You can almost see it happen: the dashboards are alive, the data looks perfect, and then a failover event wipes out your Redash instance before you’ve had your coffee. Redash Zerto exists to make sure that story ends with a shrug, not panic.
Redash, the open-source visualization tool, helps teams query and explore data from nearly any source. Zerto specializes in continuous data protection and disaster recovery, built for replication at the hypervisor level. Pair them and you get analytics that don’t vanish when infrastructure fails. One gathers insights, the other keeps them alive.
When you integrate Redash with Zerto, the logic is simple. Redash stores its metadata and query results in a backend database—usually PostgreSQL—alongside dashboards in persistent storage. Zerto wraps that environment in replication policies that continuously copy state to a recovery site. If one region goes dark, Zerto can restore the entire Redash stack within minutes, dashboards intact and queries ready. It transforms Redash from a single point of insight into a fault-tolerant analytics service.

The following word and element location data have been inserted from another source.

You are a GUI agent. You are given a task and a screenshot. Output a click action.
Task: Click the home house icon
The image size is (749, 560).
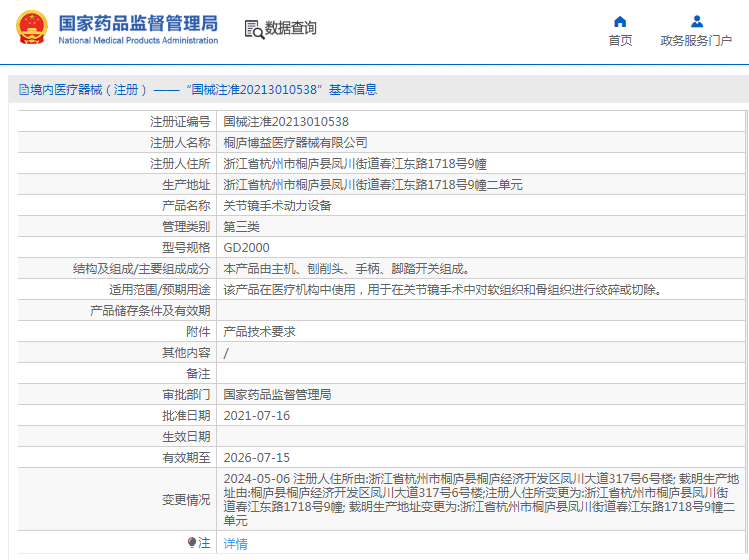(620, 22)
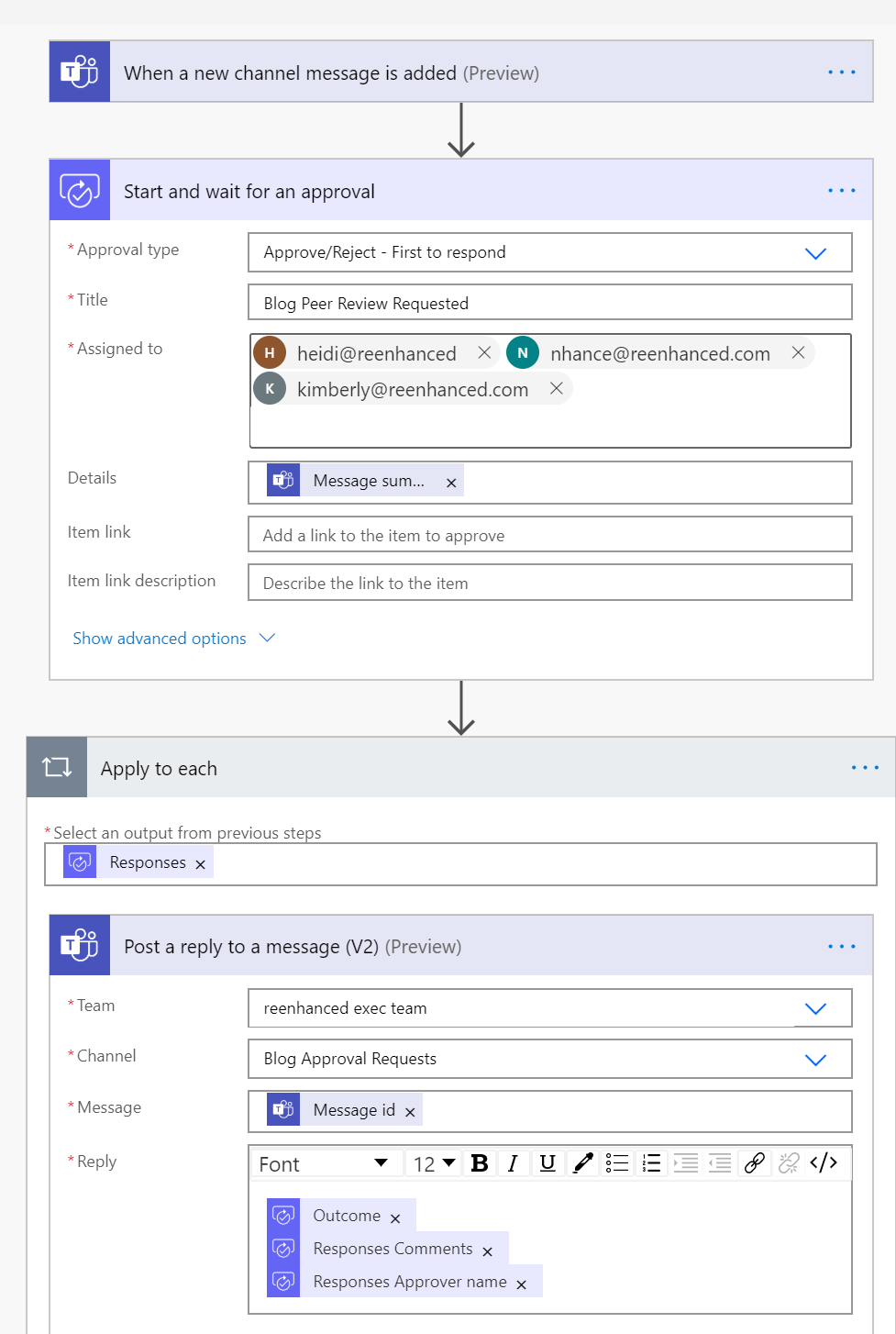Viewport: 896px width, 1334px height.
Task: Apply underline formatting to the Reply text
Action: pos(548,1162)
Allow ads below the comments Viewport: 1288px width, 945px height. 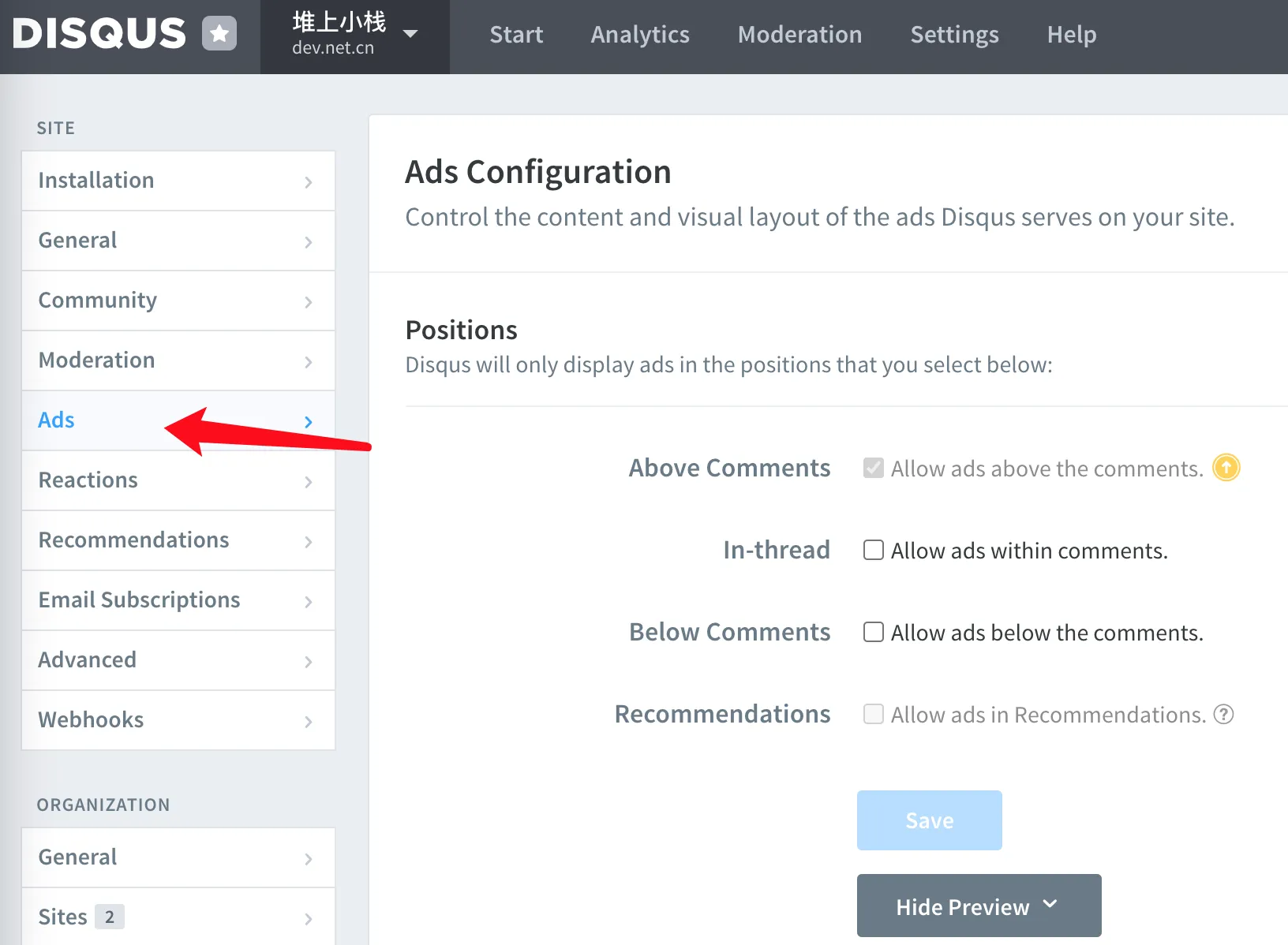(873, 632)
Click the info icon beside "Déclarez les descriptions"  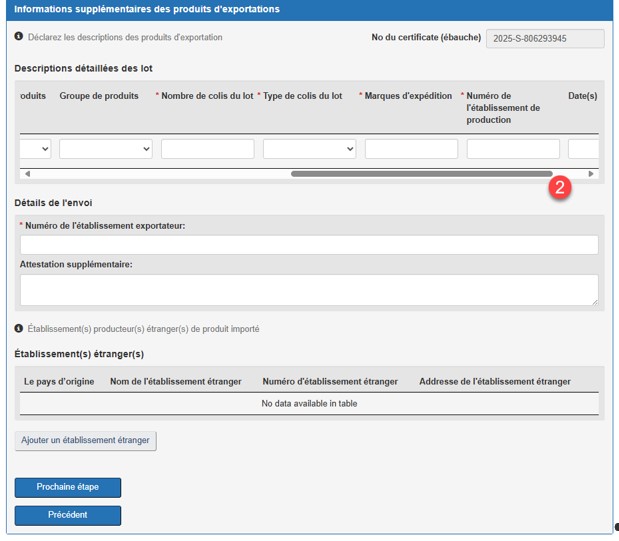(x=19, y=37)
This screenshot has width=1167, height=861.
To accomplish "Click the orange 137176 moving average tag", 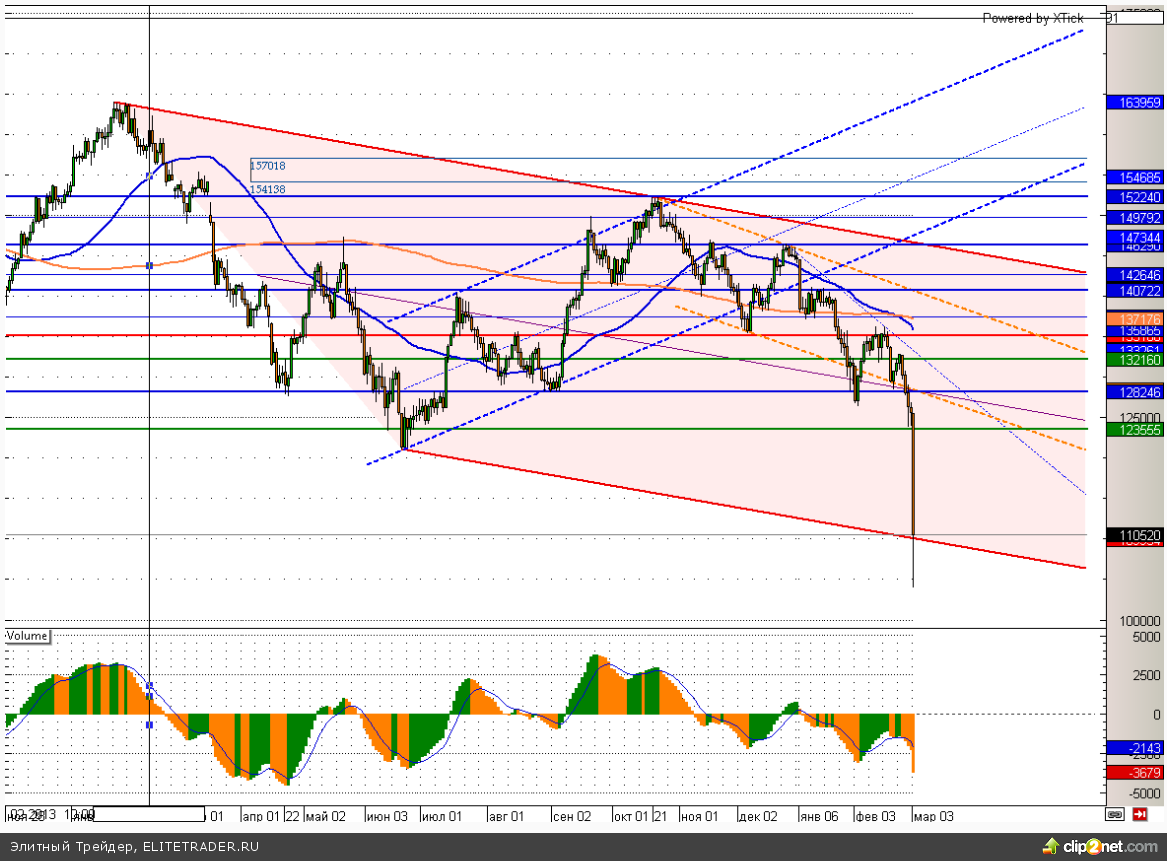I will pyautogui.click(x=1134, y=317).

A good integration workflow starts with defining your replication groups. Treat each Redash component—backend, worker, scheduler—as an application tier, not a VM. Map these to Zerto protection groups so your recovery plan reflects logical dependencies. Then verify identity and permissions with your existing provider, whether Okta, Azure AD, or AWS IAM. This ensures that when Redash spins up from recovery, users authenticate through the same SSO paths. No broken logins, no insecure shortcuts.
Troubleshooting tends to boil down to timing and consistency. If dashboards show stale data, check replication journal intervals. If access policies drift, confirm your OIDC configuration survived the failover. Continuous testing matters. Schedule non-disruptive failover tests monthly, not yearly.